Los Angeles imports a lot of water—two-thirds of the city’s water supply comes from outside sources, like the Sacramento-San Joaquin River Delta, the Colorado River, and the Sierra Nevada Mountains. That dependence on faraway resources makes L.A. extremely vulnerable.
For one thing, L.A. has no control over the political climate in those regions (and people don’t always love sharing their resources). Nor can we control the actual climate, and we’ve seen recently how a lack of snowfall in the mountains up north means dry fields and empty taps further south. Then there are natural disasters, like earthquakes, that could destroy the pipelines that bring outside water to the city.

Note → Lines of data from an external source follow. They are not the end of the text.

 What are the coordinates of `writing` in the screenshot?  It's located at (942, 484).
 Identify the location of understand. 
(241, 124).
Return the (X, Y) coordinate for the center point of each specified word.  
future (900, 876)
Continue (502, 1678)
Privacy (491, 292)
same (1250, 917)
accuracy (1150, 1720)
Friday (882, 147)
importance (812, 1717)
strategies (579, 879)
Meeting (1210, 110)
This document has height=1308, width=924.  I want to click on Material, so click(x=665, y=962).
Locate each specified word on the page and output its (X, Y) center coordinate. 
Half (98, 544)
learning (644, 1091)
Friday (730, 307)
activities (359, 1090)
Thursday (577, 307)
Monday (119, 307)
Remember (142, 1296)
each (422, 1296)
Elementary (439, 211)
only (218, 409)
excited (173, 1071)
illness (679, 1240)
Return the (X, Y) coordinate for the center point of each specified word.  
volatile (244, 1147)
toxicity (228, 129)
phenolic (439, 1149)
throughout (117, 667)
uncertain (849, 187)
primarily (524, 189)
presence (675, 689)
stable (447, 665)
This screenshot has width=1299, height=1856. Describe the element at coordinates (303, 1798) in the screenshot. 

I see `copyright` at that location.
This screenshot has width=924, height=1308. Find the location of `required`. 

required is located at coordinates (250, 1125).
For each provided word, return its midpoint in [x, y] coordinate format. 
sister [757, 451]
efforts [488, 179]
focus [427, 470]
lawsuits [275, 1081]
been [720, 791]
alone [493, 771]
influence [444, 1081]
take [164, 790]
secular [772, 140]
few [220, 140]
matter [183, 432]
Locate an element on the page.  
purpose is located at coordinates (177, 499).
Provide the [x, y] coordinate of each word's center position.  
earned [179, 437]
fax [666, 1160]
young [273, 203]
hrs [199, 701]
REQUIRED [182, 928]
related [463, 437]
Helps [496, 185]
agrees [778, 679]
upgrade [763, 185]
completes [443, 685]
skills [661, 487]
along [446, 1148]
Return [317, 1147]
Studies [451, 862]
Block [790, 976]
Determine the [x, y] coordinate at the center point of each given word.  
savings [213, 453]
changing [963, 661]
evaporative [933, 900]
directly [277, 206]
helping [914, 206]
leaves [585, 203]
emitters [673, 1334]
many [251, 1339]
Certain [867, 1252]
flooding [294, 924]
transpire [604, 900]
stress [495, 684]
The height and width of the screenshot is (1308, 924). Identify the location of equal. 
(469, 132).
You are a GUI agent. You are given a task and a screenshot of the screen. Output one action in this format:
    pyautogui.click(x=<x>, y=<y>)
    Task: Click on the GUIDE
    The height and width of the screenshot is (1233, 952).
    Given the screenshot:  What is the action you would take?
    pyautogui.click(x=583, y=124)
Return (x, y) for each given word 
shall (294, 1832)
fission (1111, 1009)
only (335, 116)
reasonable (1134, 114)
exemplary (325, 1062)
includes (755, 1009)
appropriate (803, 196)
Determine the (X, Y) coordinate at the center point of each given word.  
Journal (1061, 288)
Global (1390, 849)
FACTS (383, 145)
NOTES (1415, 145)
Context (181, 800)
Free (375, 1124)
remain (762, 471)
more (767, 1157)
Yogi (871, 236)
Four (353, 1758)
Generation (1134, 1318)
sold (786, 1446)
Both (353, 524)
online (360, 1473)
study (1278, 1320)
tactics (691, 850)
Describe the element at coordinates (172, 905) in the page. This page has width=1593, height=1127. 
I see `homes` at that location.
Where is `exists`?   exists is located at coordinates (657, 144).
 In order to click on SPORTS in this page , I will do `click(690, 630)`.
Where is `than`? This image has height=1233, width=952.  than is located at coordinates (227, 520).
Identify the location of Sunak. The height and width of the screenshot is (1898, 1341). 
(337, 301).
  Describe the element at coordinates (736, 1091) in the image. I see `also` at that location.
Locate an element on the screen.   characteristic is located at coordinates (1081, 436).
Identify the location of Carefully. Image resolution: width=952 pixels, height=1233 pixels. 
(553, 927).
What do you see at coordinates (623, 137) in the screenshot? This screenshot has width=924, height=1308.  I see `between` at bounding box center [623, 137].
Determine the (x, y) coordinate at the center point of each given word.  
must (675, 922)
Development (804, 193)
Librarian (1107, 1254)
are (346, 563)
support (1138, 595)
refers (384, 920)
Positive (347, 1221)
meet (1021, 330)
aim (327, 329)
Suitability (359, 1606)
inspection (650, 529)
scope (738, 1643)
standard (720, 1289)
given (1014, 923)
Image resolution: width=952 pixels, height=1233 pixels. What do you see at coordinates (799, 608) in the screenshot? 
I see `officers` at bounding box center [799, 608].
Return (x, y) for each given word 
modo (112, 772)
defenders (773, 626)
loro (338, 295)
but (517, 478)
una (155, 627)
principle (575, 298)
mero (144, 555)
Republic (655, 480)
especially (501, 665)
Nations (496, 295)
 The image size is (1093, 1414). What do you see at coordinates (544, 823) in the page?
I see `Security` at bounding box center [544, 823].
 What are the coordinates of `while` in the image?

On top of all that, transporting water across long distances is wasteful and burns up energy, which worsens the global warming that led to California’s five-year drought.
To make L.A.’s water supply sustainable, Mayor Eric Garcetti created the Resilient Los Angeles Plan in March of 2018, which outlines a strategy for cutting our dependence on outside water in half by 2035.
According to the L.A. Times, capturing rainwater is essential to that goal, and could lead to full water independence by 2050:
The bigger question is could Los Angeles become entirely water self-sufficient by 2050? Even as we face climate change and population growth? The answer is yes, but it will require a modern, integrated approach to water management.
Stormwater is another local source we haven’t adequately tapped. Based on a DWP study, urban runoff can provide an additional 58,000 acre-feet of water, or about 11% of current annual use. But the potential is there for much more: In an average rainfall year, 270,000 acre-feet per year of stormwater ends up flowing down the L.A. River into the ocean. Funding for green stormwater infrastructure could come from the L.A. County Safe Clean Water Measure, which is expected to be on the ballot this November.